DATA FOR THIS TASK:
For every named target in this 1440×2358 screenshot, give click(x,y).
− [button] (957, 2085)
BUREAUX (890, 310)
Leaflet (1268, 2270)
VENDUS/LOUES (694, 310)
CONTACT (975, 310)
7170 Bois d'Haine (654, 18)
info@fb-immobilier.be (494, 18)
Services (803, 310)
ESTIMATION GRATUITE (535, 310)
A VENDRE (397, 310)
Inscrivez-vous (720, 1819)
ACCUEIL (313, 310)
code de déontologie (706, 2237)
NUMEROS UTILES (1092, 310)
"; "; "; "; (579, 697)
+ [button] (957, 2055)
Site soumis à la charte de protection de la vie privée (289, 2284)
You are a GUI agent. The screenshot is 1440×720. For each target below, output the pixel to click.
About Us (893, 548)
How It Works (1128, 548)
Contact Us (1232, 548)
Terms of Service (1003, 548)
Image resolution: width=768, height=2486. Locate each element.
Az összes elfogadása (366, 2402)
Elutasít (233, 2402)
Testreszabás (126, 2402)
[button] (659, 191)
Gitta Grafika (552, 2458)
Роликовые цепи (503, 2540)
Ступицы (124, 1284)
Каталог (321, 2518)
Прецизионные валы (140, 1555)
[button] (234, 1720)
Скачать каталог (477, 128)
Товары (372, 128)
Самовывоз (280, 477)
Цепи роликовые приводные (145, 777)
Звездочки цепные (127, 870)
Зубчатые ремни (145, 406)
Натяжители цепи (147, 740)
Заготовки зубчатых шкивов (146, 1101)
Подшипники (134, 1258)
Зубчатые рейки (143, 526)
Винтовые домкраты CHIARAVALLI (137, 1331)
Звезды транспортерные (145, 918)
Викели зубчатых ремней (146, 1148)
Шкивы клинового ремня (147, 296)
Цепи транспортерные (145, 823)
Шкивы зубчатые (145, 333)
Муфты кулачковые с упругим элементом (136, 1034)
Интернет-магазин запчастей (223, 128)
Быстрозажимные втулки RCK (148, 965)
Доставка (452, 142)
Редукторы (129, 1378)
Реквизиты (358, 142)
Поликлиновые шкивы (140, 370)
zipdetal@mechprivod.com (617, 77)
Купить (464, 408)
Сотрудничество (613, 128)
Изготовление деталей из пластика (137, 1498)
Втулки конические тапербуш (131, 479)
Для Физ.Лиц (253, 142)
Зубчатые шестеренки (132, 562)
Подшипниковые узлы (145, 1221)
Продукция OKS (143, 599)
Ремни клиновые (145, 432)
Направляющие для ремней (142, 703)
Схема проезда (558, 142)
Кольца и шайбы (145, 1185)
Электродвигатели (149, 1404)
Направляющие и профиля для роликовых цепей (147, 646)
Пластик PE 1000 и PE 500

PROBLEM:
Swap "Пластик" for "Полиэтилен" in the data, starting with the line that contains "Электродвигатели (149, 1404)" and going on through the end of the data. Give back only those lines, with everything else unchanged.

TASK SOLUTION:
Электродвигатели (149, 1404)
Направляющие и профиля для роликовых цепей (147, 646)
Полиэтилен PE 1000 и PE 500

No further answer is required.